Because the earlier contempt proceeding against Crawford in domestic relations court was to enforce compliance with the court's order, the contempt was civil in nature. Consequently, Crawford did not suffer multiple criminal punishments. Therefore, we overrule Crawford's first assignment of error.
{¶ 4} In support of his claim of ineffective assistance of counsel, Crawford first argues that his counsel should not have allowed him to plead no contest to the second count of the indictment, alleging a violation of R.C. 2919.21(B), when the first count, alleging a violation of 2919.21(A)(2), did not depend on court-ordered payments. We fail to appreciate the merit of this assertion, particularly in light of Crawford's first assignment of error. Defense counsel's choice of plea was consistent with a desire to preserve a claim of error based on double jeopardy.

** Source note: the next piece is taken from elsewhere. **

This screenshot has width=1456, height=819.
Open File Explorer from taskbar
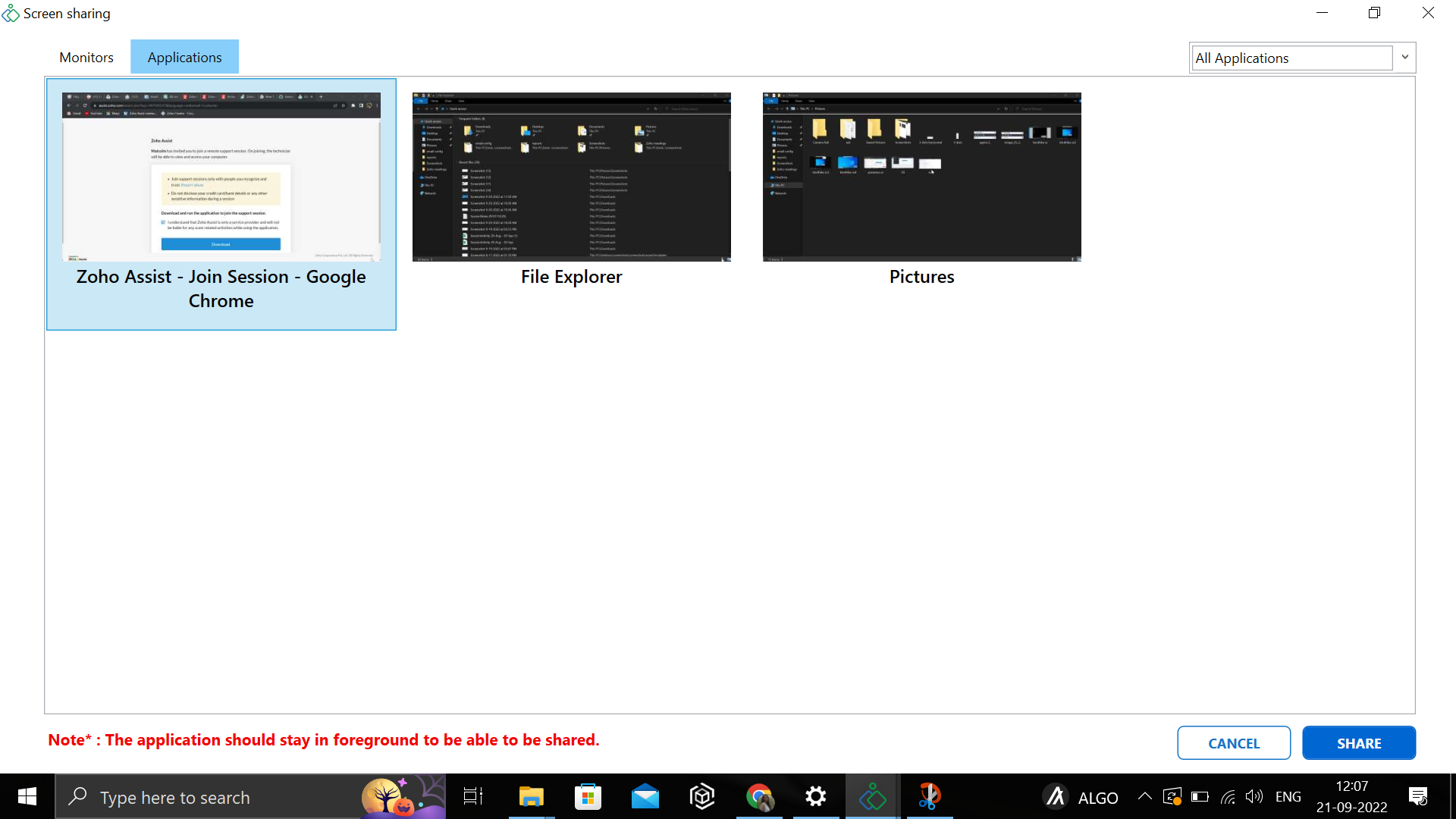click(x=532, y=797)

{¶ 5} Crawford next alleges that his counsel failed to inform him of his opportunity to set aside the plea and to proceed to trial. The record shows, however, that, following acceptance of his plea, both the trial court and Crawford's counsel asked him if he wanted to withdraw his plea and to proceed to trial. Although Crawford requested to withdraw his plea, he conceded that he had not supported his child and simply wanted to be released from confinement to see his relatives. The trial court denied the request, which Crawford was given full opportunity to make.
{¶ 6} The colloquy in the record, Crawford's answers to the trial court's questions concerning the waiver of his rights under Crim.R. 11(C), and Crawford's discussions on the record with his attorney unequivocally establish that Crawford's plea of no contest to the second count of the indictment was knowingly, understandingly, and voluntarily entered.
{¶ 7} In sum, the record shows no deficiencies in Crawford's counsel's performance, or any actions attributable to Crawford's counsel that rendered the proceedings fundamentally unfair. See Lockhart v.Fretwell (1993), 506 U.S. 364, 113 S.Ct. 838; Strickland v. Washington (1984), 466 U.S. 668, 694, 104 S.Ct. 2052.
{¶ 8} Therefore, the judgment of the trial court is affirmed.
{¶ 9} Further, a certified copy of this Judgment Entry shall constitute the mandate, which shall be sent to the trial court under App.R. 27. Costs shall be taxed under App.R. 24.
Doan, P.J., Hildebrandt and Gorman, JJ.